データベースとウェブサイトの連携
履修者に望むこと
本講義は,データベースシステムで解説した データベースに関連する知識や技術を習得済みであることを前提としています. 特にデータベース管理システムの一つであるSQLiteと, 問い合わせ言語である SQL を中心にコンテンツは構成されていますので, データベースシステムの未履修者は,独学でこれらの技術を習得することを強く望みます.
この講義の目的は「データベースと連携したウェブサイトを構築する」ことです. この目的を達成するには,上述の知識や技術に加えて,下記の技術要素が必要となります. 複数の技術要素を組み合わせた難易度が高い講義となりますので, 毎回の予習・復習を怠らず,授業に臨んでください.
- Python(ウェブサーバの構築)
- HTML & CSS(ウェブページの記述)
- オープンデータ(Japan Searchや統計LODなど)
- SPARQL(LODへの問い合わせ)
また,この授業では,作成した環境(サーバやファイルなど)を継続して利用します. このため,欠席すると,次回からの授業についていけなくなることが予想されます. 止むを得ない事情で欠席することがあると思いますが,遅れた分は自力で取り返す努力をしてください.
ウェブサイトとの連携
本講義ではデータベース管理システムのSQLiteで, テーブルの作成・更新などの操作を行います. PythonのSQLite3モジュールを利用することで, Pythonからこれらの操作を実行することが可能です.

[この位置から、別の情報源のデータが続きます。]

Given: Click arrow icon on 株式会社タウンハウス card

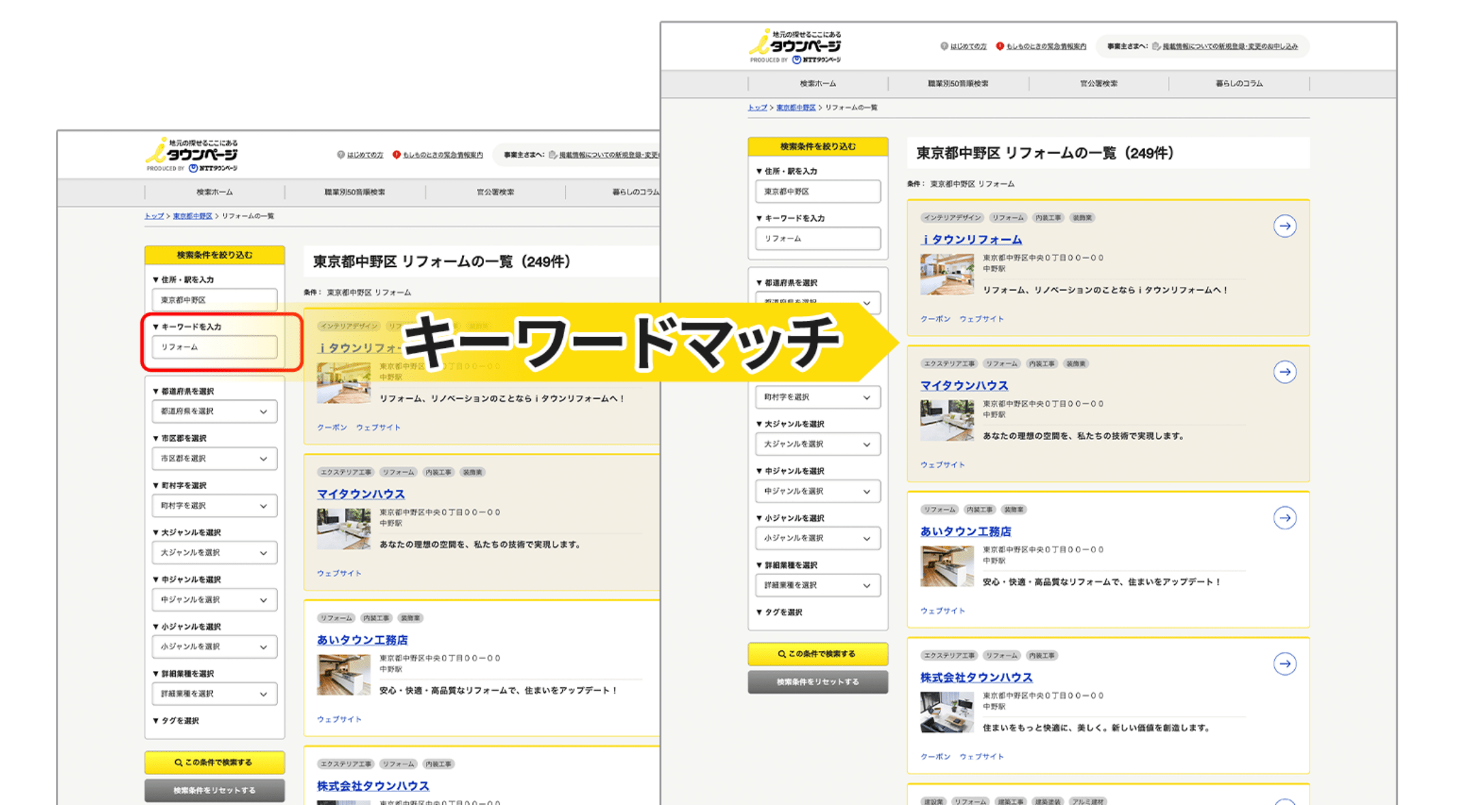Looking at the screenshot, I should click(x=1285, y=663).
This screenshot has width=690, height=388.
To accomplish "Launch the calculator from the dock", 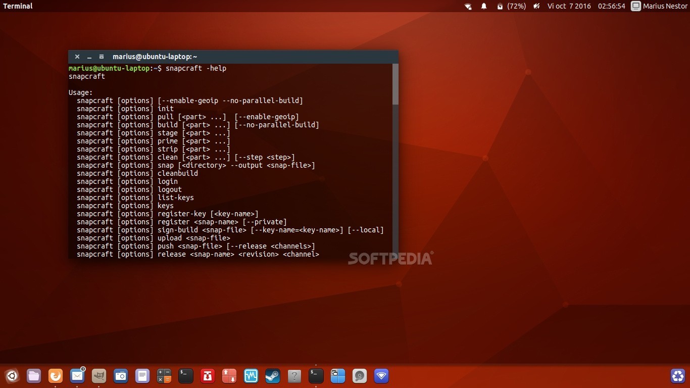I will (x=164, y=376).
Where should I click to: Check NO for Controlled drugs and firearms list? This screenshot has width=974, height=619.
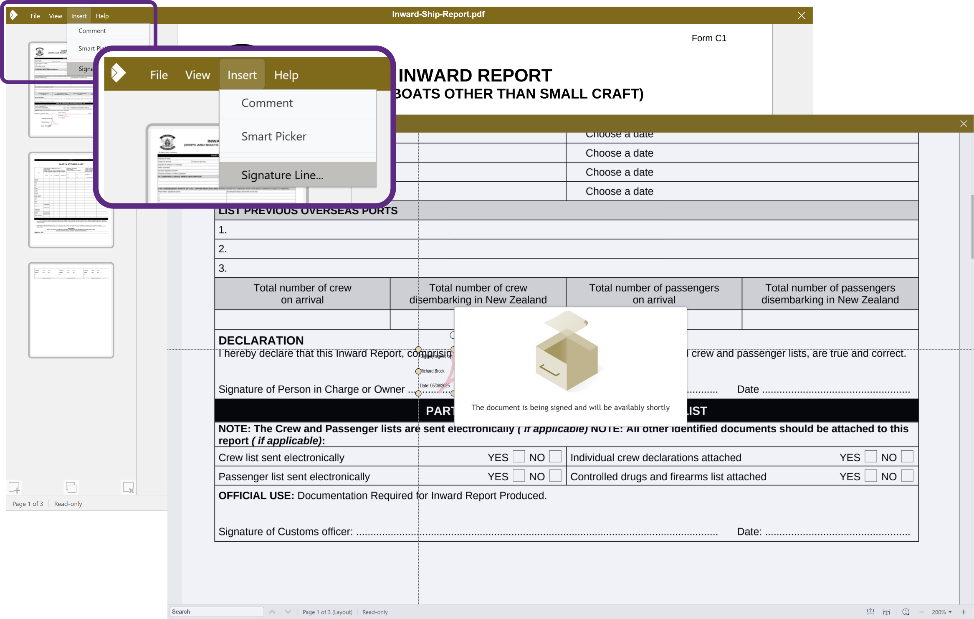click(907, 476)
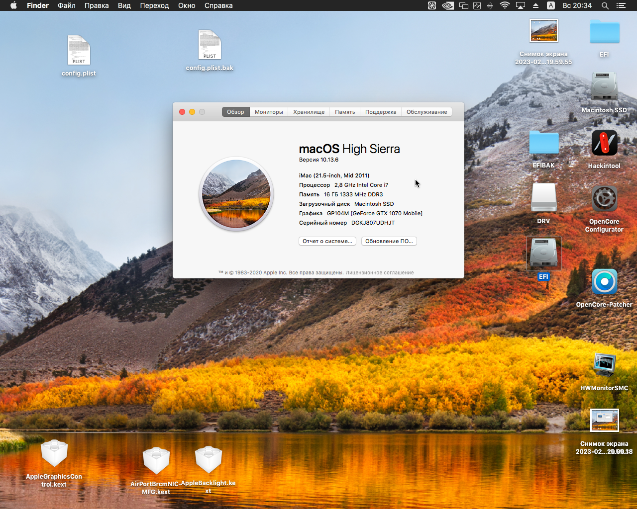The width and height of the screenshot is (637, 509).
Task: Click the Отчет о системе button
Action: pos(327,241)
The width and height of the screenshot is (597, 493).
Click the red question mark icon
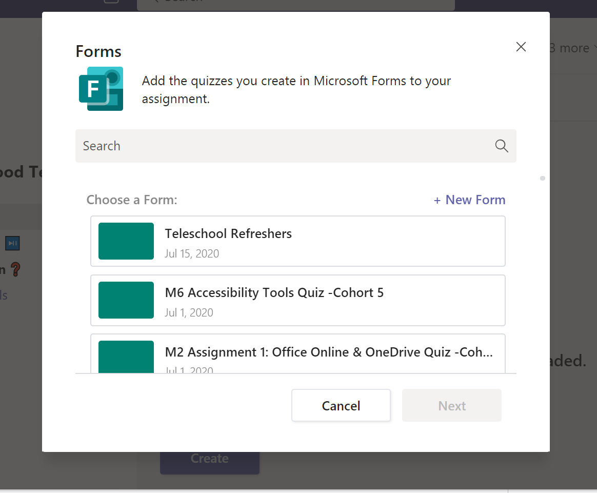point(16,269)
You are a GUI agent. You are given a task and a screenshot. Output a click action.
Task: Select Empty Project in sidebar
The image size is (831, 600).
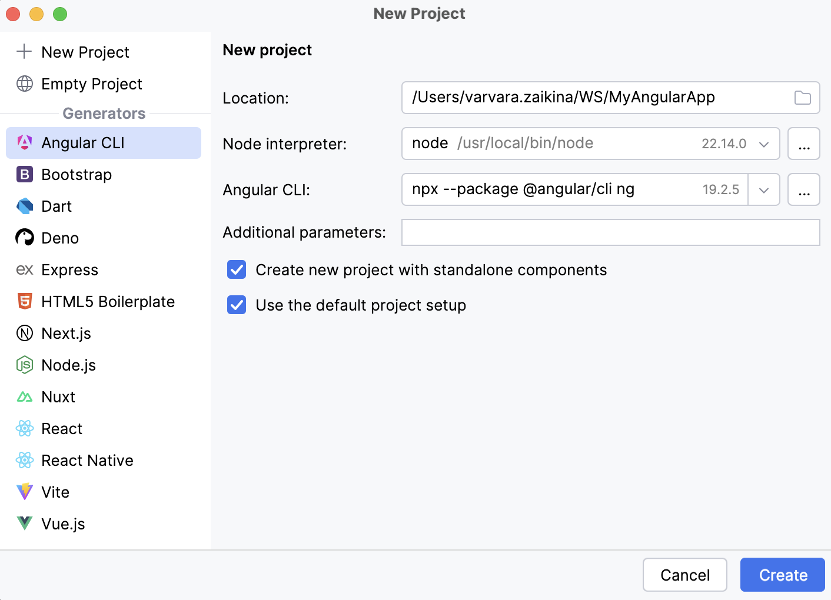point(91,84)
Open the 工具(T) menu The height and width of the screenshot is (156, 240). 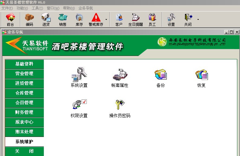[x=37, y=8]
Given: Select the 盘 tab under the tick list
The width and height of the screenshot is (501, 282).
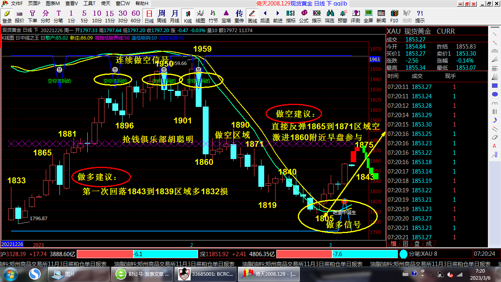Looking at the screenshot, I should pyautogui.click(x=418, y=244).
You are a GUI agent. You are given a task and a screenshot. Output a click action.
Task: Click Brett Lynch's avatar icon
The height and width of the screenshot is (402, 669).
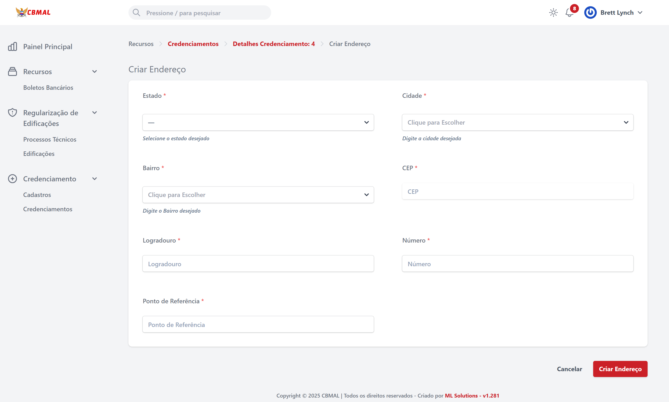pos(590,13)
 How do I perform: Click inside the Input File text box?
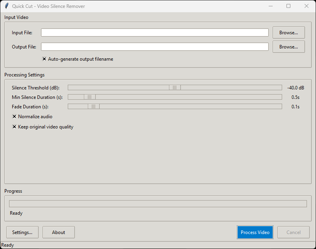[155, 32]
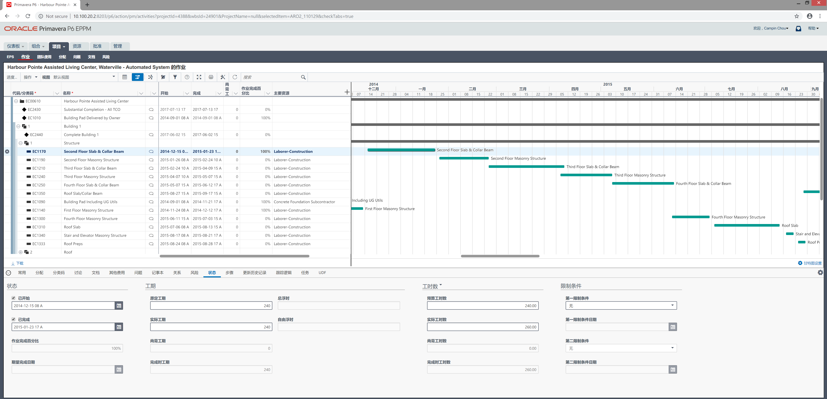Open the customize tools wrench icon
Screen dimensions: 827x399
[x=223, y=77]
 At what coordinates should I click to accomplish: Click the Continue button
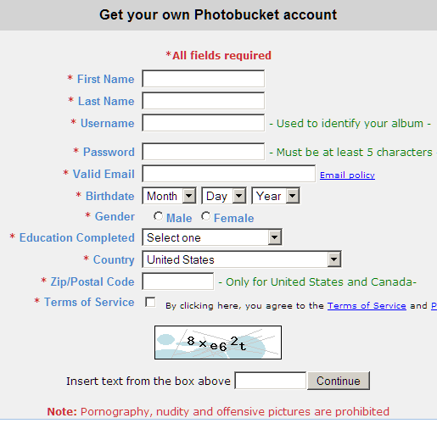[339, 381]
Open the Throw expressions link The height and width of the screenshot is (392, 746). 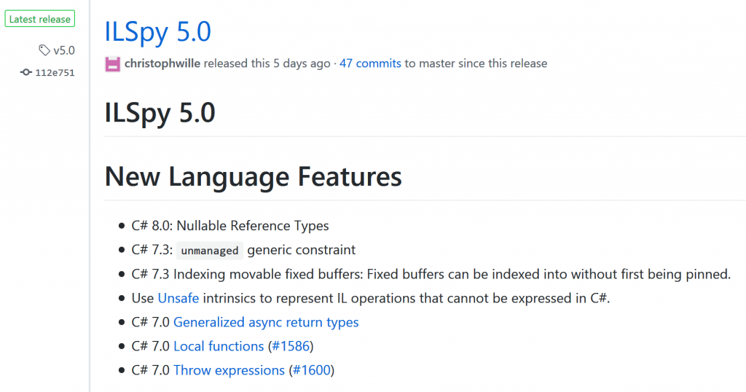[229, 370]
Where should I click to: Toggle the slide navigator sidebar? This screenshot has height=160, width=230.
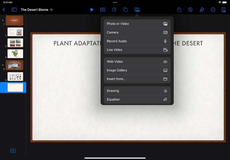[x=14, y=10]
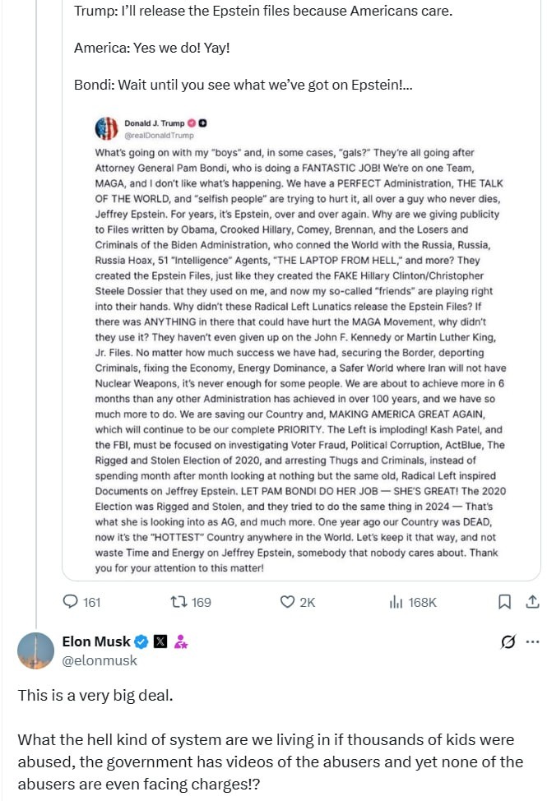Image resolution: width=547 pixels, height=801 pixels.
Task: Open Elon Musk's profile avatar
Action: click(x=36, y=651)

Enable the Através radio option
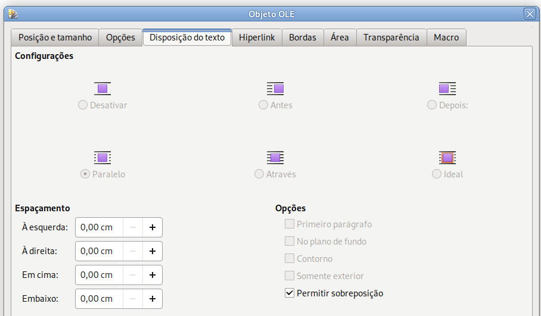click(x=259, y=174)
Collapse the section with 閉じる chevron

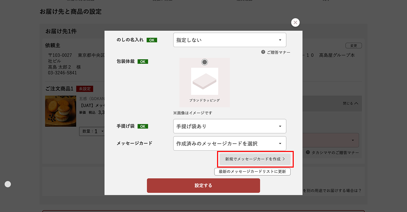pyautogui.click(x=350, y=103)
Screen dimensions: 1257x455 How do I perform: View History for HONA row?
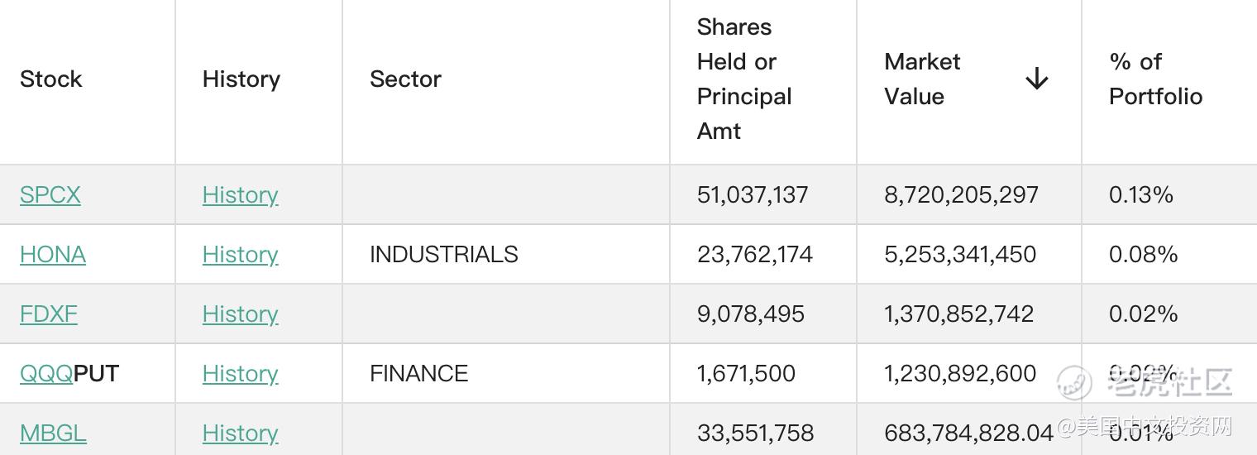(x=240, y=255)
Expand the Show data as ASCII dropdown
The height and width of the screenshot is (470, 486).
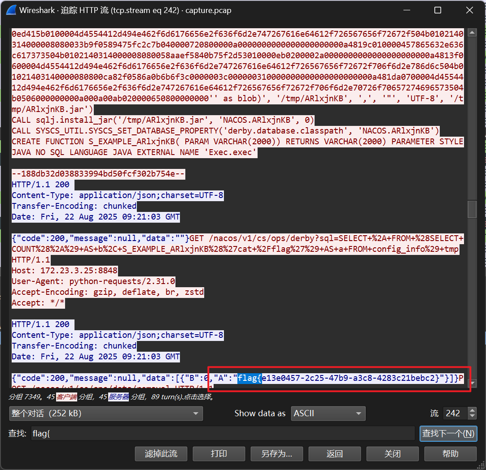click(x=328, y=413)
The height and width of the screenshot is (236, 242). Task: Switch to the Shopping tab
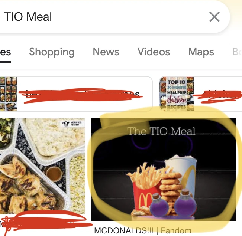[x=52, y=52]
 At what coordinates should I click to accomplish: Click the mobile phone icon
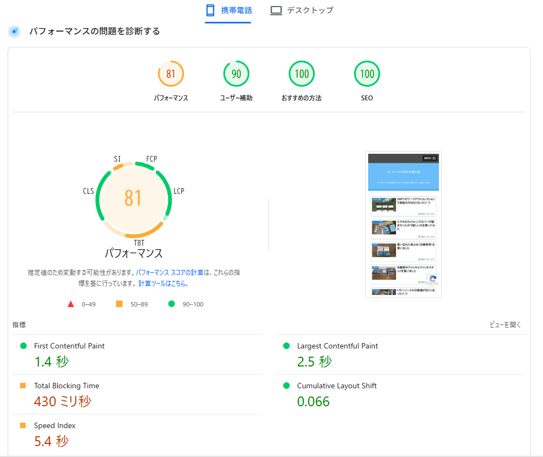pyautogui.click(x=210, y=10)
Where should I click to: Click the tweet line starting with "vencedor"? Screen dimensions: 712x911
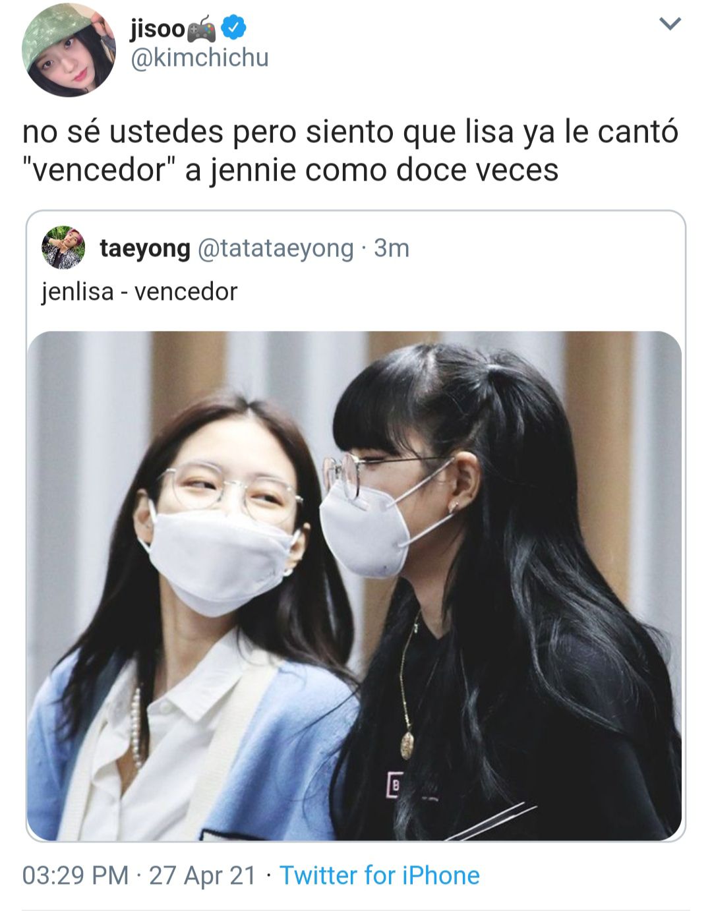click(x=290, y=170)
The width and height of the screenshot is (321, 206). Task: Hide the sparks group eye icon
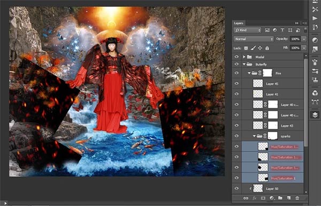click(236, 136)
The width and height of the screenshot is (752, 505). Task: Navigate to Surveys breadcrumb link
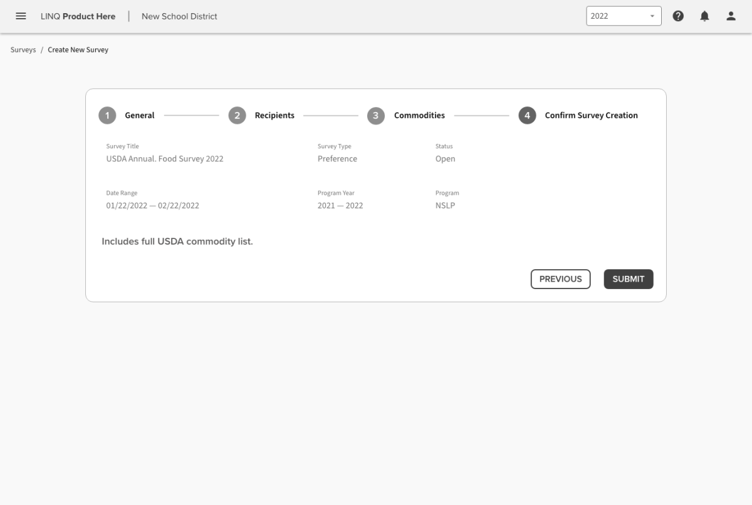click(23, 50)
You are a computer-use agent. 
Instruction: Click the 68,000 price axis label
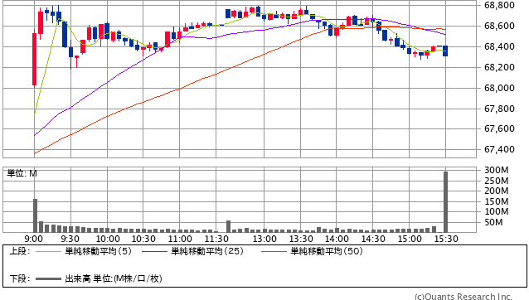[x=499, y=88]
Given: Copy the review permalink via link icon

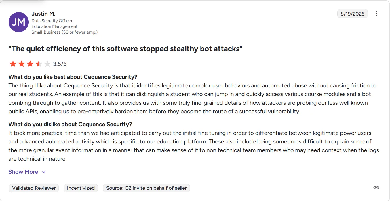Looking at the screenshot, I should [376, 187].
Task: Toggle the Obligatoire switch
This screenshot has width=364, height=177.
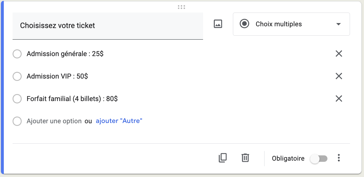Action: tap(319, 159)
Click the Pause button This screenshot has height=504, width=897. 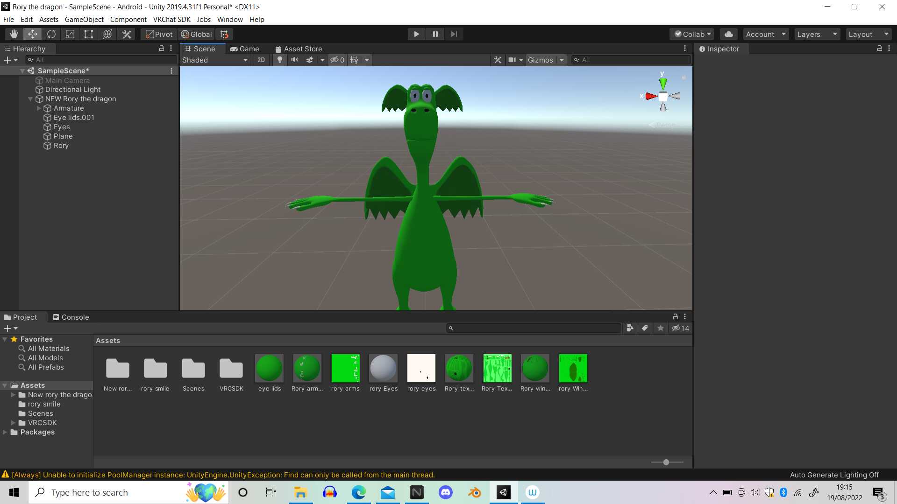[x=435, y=34]
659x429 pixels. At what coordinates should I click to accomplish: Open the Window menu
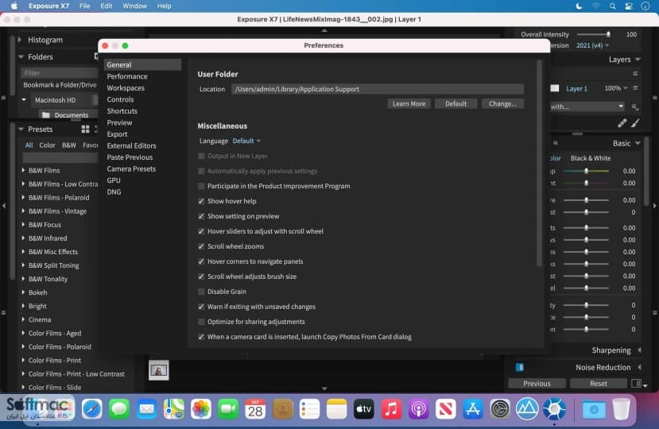(134, 6)
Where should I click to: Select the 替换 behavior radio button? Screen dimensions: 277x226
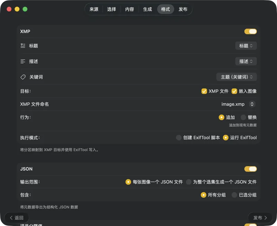pos(243,117)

例えば,下記のPythonのソースコードは, データベース sample.db に接続し, SQLを用いてテーブル students のレコードを取得しています. このようにPythonからデータベースを操作することで, ウェブページに表示する情報を制御します.
import sqlite3
con = sqlite3.connect('sample.db') # データベースに接続
cur = con.cursor() # カーソルを取得
cur.execute("SELECT * FROM students") # SQL文を実行
con.close() # データベースを切断
また,Pythonにはウェブサーバを実装するための http.serverモジュールがあります. このモジュールを利用することで,ApacheやNginx などの専用のサーバソフトウェアを導入せずに,簡易なローカルのウェブサーバを構築することができます.
例えば,ターミナル(コマンドプロンプトなど)で, 下記のコマンドを実行することで,8000番ポートにウェブサーバが起動します.
% python -m http.server 8000
ブラウザを開きhttp://localhost:8000を入力してみましょう. 下記のようにコマンドを実行したフォルダのファイル一覧が表示されます.
これらの機能を活用することで,データベースを連携したウェブサイトを構築します. 完成したウェブサイトのソースコードは下記URLで公開しています. 作業を進める上で参考にしてください.
最終課題の概要
本講義の第13回〜第15回は最終課題として 「データベースと連携したオリジナルのウェブサイト」を制作してもらいます. 第15回は発表も兼ねており,制作したオリジナルのウェブサイトの特徴を解説してもらいます. 最終課題では,Japan Searchや統計LODなどの オープンデータを活用したウェブサイトの構築を目指しましょう.